Dłużej zawiesił jedynie wzrok na etykiecie, by zapamiętać na szybko nazwę i rocznik. Następnie schował obie butelki w torebkę prezentową i wraz z partnerem udali się do motocykla.

- Teraz do Yosano. - zakomendował Dazai, zakładając kask.

- Wiesz, adres byłby bardziej przydatny niż imię. - westchnął błękitnooki. Skąd miałby wiedzieć gdzie mieszkali znajomi Osamu, to przyjaciele detektywa, nie jego.

- Ah, no tak. - zaśmiał się pod nosem mężczyzna i wpisał adres w nawigację - Tak lepiej? - uśmiechnął się niewinnie.

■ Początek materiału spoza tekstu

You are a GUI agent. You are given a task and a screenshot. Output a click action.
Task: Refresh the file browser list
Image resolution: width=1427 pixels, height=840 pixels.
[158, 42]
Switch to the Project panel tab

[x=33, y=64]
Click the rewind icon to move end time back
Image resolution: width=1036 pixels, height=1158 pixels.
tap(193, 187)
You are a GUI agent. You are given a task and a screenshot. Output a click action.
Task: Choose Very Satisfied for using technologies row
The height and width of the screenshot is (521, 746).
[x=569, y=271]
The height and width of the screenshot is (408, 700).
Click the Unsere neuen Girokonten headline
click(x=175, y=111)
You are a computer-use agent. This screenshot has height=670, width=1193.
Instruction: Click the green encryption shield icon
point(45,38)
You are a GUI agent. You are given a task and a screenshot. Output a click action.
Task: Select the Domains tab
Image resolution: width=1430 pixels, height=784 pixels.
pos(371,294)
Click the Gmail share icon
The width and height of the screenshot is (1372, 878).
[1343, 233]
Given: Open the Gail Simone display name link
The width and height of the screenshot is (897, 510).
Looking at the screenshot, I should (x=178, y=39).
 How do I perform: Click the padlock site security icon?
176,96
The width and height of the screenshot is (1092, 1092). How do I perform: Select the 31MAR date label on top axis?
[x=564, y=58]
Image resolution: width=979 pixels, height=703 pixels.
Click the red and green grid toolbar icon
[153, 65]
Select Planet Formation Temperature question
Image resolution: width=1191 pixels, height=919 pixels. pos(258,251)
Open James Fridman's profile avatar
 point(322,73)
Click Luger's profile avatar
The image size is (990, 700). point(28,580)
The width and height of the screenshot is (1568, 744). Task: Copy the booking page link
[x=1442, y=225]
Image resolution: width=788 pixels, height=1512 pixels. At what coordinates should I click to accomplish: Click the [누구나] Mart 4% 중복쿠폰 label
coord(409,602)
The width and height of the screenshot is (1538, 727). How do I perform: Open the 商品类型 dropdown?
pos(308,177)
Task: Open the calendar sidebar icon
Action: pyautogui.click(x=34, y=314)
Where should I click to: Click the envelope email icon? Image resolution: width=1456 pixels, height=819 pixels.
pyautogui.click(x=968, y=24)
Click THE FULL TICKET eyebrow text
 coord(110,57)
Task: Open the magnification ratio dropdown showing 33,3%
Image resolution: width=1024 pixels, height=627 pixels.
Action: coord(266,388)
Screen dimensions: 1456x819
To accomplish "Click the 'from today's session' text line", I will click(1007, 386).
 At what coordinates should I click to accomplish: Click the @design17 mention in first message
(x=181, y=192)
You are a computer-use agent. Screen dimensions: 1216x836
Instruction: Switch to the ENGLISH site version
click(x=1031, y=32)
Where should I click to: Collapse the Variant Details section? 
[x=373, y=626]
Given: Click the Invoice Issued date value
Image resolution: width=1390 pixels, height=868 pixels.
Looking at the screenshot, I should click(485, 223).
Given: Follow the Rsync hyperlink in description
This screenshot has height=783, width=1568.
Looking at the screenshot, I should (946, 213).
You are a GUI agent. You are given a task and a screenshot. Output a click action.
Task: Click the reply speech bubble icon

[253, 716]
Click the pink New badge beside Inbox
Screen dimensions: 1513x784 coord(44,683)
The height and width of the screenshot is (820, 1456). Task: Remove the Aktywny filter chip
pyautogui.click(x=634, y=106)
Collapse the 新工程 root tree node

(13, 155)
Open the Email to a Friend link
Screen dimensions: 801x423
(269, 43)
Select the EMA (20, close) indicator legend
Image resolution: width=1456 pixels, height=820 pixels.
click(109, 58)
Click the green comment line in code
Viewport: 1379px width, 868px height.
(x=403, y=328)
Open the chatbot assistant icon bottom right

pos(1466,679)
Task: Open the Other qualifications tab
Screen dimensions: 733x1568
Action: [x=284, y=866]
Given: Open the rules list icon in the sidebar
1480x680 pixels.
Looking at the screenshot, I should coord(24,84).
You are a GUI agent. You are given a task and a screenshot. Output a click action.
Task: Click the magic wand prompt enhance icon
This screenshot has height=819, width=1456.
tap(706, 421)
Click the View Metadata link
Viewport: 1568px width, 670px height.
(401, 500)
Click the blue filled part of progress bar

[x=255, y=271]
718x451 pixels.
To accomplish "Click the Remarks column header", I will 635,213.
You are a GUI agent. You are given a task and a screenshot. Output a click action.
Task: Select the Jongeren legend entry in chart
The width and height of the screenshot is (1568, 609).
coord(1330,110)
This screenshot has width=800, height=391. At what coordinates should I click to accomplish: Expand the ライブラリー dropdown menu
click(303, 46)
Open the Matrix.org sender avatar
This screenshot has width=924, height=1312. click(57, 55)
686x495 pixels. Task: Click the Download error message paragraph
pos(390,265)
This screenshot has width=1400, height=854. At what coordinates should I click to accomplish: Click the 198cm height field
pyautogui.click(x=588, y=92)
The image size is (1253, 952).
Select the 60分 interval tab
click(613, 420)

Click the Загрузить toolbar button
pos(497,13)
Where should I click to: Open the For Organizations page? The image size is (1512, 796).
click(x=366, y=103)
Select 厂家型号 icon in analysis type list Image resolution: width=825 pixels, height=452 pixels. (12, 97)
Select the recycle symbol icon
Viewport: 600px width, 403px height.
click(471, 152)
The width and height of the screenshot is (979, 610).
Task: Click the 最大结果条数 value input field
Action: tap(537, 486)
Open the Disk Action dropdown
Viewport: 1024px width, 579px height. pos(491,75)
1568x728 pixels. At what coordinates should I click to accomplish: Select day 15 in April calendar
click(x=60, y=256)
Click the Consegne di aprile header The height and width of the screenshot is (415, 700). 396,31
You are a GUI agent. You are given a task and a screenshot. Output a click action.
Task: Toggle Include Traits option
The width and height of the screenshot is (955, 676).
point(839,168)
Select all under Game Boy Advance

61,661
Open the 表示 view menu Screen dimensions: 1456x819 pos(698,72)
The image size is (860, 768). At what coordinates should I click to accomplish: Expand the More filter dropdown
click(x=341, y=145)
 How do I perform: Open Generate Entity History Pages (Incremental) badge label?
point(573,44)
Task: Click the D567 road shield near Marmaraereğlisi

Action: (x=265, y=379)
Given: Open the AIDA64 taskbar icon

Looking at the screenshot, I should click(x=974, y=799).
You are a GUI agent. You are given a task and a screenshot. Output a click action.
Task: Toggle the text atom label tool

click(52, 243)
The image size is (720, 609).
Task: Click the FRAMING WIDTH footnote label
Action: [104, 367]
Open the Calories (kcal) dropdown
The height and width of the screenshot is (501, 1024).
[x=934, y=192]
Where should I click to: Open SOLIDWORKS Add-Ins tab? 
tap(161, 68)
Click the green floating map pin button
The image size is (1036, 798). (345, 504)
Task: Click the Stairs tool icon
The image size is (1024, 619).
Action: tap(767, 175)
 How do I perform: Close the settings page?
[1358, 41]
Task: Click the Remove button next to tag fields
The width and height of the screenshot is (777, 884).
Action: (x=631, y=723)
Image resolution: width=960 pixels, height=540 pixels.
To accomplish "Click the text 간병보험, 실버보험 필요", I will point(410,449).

- O wiele. - usadowił się na maszynie - Trzymaj się mocno. - jego głos nabrał nieco energii. Zabandażowane dłonie zacisnęły się na mafiosie mocniej, kiedy z piskiem opon wystartowali z parkingu. Przyległ bokiem kasku do pleców niższego, co stawiało go w bardzo dziwnie zgarbionej postawie, niezbyt wygodne i zdecydowanie nie należącej do jednej z tych bezpiecznych, ale to go nie powstrzymało przed wtuleniem się jak najbardziej w błękitnookiego.

***

Poprawił płaszcz, otrzepując go z niewidzialnych pyłków i zapukał dwa razy w drewniane drzwi mieszkania prosto ściętej kobiety. Nie musieli czekać długo nim ta otworzyła im drzwi i zmierzyła wzrokiem z westchnieniem i wyraźną krytyką.

- Mówiłam, że masz leżeć jeszcze tydzień. - zauważyła, krzyżując ręce na piersi.

- Ach dramatyzujesz Yos.- zmarszczyła na to brwi - Tak czy inaczej, mam dla ciebie coś w podzięce. Zajęłaś się mną i pomogłaś. - zaczął spokojnie, jednak kobieta uniosła dłoń, na moment przerywając jego wypowiedź.

- Dazai, to była tak samo moja sprawa, jak twoja. Pracujemy razem, to normalne. - powiedziała, nie rozumiejąc skąd ten oficjalny ton.

- Wciąż. - wyciągnął w jej stronę torebkę z winami - Chuuya wybrał, więc na pewno przypadną ci do gustu. - uśmiechnął się łagodnie. Akiko zmierzyła go krytycznym spojrzeniem, następnie przenosząc wzrok na rudego, który stał z boku w ciszy. Mafioso wzruszył jedynie ramionami.

- Szczwany lis. - mruknęła do szatyna z pół uśmiechem i przyjęła torebkę - Skoro już przyszliście, to może wpadniecie na lampkę? - zaproponowała, chcąc przepuścić ich w progu, jednak wyższy pokręcił głową.

- Dziękujemy za propozycję, ale mamy jeszcze jedno miejsce, które chciałbym dziś odwiedzić, przed zachodem słońca. - powiedział spokojnie detektyw.

- Cóż, w takim razie nie będę was zatrzymywać. - odparła lekko - Czekam na moje lakiery. - dodała, mrużąc oczy.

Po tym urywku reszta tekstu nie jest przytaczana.